Há uma satisfação difícil de explicar em reencontrar uma obra escrita por uma versão muito anterior de nós mesmos. Não porque ela permaneça perfeita, mas porque registra, com honestidade, quem éramos quando ainda não sabíamos quem nos tornaríamos.
Entre 2007 e 2008, escrevi um romance. Na época, eu não tinha uma editora, não conhecia o funcionamento do mercado editorial e tampouco imaginava o caminho que meus projetos seguiriam nos anos seguintes. Escrevia porque havia uma história que precisava existir.
Então, o manuscrito desapareceu.
Com o passar dos anos, mudanças de computadores, cópias perdidas e a própria rotina fizeram com que eu acreditasse que aquele livro havia se perdido definitivamente. Não havia mais o texto, apenas a lembrança de tê-lo escrito.
Durante muito tempo, aceitei que aquela história talvez jamais fosse lida.
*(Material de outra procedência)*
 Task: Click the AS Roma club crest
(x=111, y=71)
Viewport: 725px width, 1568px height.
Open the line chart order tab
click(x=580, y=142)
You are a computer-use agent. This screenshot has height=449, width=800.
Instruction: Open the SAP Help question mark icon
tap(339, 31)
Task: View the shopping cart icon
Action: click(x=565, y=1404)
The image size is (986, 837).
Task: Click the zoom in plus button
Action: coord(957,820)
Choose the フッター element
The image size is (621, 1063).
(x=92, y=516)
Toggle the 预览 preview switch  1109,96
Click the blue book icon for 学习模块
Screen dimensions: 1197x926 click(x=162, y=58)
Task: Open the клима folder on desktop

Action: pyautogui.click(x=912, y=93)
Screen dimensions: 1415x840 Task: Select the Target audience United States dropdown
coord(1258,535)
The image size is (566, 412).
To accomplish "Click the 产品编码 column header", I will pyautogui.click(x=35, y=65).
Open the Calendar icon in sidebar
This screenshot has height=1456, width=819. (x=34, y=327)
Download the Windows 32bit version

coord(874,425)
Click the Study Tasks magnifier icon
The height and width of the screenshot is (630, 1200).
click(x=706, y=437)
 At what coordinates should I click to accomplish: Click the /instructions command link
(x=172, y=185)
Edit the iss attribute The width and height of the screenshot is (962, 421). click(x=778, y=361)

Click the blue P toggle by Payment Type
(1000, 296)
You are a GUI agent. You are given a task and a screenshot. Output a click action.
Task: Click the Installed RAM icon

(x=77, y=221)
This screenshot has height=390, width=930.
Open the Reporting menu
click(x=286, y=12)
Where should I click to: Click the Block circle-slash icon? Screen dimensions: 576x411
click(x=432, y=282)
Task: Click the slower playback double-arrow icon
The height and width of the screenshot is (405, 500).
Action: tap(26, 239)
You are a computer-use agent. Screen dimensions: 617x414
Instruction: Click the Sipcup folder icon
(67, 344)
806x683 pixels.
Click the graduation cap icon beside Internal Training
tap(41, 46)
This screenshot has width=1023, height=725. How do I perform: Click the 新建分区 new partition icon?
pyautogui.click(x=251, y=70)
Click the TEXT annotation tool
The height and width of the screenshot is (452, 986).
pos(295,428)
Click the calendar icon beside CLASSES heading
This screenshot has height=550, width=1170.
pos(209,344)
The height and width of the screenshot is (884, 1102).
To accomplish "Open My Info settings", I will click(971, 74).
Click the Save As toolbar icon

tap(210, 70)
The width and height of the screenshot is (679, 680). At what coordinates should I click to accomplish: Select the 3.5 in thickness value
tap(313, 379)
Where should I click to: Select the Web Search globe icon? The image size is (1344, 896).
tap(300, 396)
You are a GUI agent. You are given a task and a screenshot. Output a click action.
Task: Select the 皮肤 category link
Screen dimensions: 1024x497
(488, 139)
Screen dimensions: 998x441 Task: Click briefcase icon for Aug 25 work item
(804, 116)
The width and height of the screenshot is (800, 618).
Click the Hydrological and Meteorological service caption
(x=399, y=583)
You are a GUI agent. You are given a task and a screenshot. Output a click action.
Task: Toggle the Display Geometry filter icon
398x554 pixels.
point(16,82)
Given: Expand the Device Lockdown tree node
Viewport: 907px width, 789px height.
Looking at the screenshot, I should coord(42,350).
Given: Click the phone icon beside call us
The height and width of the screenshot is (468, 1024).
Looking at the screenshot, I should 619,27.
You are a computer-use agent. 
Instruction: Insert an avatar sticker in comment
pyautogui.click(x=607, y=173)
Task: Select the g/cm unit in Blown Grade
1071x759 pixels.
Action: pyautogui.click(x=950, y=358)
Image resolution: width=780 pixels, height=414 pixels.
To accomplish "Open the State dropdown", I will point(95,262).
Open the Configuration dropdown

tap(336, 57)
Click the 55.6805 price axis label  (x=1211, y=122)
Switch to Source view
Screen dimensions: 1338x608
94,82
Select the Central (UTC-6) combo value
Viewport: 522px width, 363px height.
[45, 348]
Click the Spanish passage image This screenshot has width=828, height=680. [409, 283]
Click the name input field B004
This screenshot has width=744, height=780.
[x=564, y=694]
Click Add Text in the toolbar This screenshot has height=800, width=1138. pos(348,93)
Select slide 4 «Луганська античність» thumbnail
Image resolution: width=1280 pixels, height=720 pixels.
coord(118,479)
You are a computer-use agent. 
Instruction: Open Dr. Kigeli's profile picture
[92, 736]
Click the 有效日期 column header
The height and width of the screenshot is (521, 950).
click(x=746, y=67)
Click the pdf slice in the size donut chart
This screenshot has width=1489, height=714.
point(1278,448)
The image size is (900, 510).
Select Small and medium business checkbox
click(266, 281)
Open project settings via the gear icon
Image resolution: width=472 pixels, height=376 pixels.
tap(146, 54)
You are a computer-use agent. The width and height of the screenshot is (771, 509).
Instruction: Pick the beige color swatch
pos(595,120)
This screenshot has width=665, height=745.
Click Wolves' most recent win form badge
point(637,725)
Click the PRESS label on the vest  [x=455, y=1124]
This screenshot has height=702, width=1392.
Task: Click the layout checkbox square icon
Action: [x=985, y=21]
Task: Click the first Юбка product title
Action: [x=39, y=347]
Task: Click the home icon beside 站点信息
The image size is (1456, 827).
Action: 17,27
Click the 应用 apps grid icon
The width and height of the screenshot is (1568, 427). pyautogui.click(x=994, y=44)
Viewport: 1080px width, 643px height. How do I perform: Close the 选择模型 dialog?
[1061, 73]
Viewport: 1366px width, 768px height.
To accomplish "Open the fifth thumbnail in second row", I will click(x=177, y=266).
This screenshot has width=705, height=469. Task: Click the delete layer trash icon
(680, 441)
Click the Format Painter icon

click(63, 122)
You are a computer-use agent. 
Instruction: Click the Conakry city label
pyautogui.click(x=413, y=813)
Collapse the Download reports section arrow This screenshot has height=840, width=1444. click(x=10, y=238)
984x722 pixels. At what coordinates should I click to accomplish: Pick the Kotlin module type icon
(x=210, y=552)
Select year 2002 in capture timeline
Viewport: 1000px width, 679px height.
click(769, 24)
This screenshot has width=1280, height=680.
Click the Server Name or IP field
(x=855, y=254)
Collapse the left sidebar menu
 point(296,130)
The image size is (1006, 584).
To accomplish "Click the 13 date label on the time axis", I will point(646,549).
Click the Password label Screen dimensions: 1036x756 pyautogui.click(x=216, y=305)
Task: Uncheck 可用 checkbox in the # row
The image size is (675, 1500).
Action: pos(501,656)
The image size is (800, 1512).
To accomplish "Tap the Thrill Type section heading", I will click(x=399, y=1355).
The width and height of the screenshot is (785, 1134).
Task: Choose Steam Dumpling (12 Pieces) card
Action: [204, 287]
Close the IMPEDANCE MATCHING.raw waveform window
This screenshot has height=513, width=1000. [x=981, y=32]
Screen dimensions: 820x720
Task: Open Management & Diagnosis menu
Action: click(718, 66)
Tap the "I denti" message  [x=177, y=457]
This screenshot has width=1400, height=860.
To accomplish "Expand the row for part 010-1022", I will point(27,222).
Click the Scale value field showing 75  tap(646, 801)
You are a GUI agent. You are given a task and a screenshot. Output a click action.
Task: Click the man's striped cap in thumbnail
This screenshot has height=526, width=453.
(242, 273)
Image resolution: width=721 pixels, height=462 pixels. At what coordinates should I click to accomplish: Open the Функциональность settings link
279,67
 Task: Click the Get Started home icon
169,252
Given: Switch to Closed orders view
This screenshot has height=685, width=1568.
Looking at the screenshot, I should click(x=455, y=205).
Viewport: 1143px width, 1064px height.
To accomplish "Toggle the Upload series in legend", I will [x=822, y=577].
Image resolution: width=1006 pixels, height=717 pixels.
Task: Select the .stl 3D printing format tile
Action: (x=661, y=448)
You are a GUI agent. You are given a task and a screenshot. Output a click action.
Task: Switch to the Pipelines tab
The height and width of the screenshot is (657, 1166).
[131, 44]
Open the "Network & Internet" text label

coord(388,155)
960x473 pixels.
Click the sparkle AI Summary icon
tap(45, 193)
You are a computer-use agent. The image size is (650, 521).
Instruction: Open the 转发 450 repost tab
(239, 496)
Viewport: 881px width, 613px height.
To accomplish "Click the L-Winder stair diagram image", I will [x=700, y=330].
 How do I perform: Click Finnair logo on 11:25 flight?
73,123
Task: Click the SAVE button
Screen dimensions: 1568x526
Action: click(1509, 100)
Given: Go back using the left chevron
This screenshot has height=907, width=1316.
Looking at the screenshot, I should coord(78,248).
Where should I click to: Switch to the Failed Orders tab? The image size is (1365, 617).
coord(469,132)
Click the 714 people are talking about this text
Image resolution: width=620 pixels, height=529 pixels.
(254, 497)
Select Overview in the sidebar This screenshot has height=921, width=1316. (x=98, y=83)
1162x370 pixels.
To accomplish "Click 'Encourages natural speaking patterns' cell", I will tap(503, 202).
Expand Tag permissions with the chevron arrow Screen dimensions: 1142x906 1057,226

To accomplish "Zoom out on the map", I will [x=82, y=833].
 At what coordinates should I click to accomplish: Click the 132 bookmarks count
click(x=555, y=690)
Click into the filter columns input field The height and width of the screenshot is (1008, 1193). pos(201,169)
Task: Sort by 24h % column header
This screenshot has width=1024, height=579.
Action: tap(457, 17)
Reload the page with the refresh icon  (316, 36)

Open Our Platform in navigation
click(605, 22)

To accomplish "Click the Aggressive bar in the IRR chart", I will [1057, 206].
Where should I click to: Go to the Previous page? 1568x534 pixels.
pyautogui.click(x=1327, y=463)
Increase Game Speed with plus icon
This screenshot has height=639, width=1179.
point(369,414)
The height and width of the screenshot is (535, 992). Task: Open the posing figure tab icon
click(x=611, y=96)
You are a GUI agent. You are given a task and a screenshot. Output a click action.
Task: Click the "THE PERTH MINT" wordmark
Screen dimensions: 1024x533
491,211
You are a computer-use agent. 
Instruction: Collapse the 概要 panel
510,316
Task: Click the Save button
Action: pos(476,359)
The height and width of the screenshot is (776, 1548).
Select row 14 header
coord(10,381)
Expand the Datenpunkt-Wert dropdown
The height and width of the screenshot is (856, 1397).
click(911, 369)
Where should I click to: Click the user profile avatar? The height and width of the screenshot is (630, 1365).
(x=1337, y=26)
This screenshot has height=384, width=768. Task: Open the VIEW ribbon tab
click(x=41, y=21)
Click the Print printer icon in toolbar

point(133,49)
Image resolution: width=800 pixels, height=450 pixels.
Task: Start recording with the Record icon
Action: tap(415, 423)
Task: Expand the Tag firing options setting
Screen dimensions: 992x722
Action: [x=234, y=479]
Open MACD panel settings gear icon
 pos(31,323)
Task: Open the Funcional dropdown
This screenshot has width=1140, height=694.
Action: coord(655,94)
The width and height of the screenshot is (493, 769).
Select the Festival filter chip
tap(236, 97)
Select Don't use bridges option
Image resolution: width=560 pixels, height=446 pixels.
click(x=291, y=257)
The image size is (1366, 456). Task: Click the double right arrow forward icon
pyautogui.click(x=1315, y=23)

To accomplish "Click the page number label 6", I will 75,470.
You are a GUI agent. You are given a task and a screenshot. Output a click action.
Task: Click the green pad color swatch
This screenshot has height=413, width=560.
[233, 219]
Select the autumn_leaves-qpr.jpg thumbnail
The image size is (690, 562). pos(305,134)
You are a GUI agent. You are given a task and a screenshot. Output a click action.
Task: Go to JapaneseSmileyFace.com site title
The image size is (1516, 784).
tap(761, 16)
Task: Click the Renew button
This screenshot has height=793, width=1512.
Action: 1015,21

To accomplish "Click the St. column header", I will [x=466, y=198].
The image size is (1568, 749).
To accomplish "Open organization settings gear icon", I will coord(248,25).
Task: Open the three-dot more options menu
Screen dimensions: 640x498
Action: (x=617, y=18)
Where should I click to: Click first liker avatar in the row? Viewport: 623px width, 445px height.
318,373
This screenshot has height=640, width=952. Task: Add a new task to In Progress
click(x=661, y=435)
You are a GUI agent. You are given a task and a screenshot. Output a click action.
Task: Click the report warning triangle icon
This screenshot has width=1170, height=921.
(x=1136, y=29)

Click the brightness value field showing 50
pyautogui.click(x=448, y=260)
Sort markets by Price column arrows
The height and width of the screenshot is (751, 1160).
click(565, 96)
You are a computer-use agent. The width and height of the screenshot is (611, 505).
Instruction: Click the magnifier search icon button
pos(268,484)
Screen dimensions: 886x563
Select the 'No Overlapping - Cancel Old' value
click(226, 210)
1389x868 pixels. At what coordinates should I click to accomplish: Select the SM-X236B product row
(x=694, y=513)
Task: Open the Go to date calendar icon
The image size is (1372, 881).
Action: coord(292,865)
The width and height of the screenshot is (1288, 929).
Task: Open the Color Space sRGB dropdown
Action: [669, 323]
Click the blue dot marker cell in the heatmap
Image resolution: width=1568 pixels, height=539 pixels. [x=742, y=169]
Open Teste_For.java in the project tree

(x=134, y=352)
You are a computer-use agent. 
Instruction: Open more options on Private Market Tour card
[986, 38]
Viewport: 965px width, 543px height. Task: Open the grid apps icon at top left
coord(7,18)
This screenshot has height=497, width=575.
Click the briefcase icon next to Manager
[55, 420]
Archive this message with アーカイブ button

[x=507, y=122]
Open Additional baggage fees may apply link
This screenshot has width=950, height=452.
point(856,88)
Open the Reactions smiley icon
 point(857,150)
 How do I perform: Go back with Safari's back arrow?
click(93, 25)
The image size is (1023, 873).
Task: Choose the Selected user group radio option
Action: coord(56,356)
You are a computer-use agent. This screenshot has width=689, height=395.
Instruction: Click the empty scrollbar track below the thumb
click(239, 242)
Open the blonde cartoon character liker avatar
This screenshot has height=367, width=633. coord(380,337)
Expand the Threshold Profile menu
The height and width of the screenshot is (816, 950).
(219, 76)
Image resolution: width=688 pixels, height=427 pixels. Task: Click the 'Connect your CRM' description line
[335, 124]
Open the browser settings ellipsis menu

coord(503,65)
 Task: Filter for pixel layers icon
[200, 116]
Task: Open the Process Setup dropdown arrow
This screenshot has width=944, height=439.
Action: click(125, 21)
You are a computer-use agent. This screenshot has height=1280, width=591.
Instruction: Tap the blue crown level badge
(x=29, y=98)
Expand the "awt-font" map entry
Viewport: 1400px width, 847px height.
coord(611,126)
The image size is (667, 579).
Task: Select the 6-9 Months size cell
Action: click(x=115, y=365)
Foi apenas em 2025 que, quase por acaso, reencontrei o manuscrito. Arquivado entre antigos backups (em um antigo e-mail), ele sobreviveu ao tempo de uma forma que eu jamais imaginaria. Abri o arquivo depois de tantos anos como quem encontra uma carta escrita por alguém muito próximo, mas que já não existe da mesma maneira.
Não era apenas um livro.
Era um diálogo com uma versão de mim que havia permanecido em silêncio por quase duas décadas.
Neste mês, finalmente, ele foi publicado.
Poderia dizer que realizei um sonho antigo. Mas essa expressão talvez simplifique demais o que realmente aconteceu. Sonhos costumam sugerir um movimento contínuo em direção a um objetivo. Este livro, ao contrário, passou anos desaparecido. E, curiosamente, foi justamente essa ausência que lhe deu outro significado.
Há uma tendência contemporânea de valorizar apenas aquilo que produz resultados imediatos. Espera-se que ideias sejam executadas rapidamente, projetos sejam concluídos em meses e conquistas apareçam quase em tempo real. No entanto, algumas realizações desafiam essa lógica. Elas amadurecem em outra escala de tempo.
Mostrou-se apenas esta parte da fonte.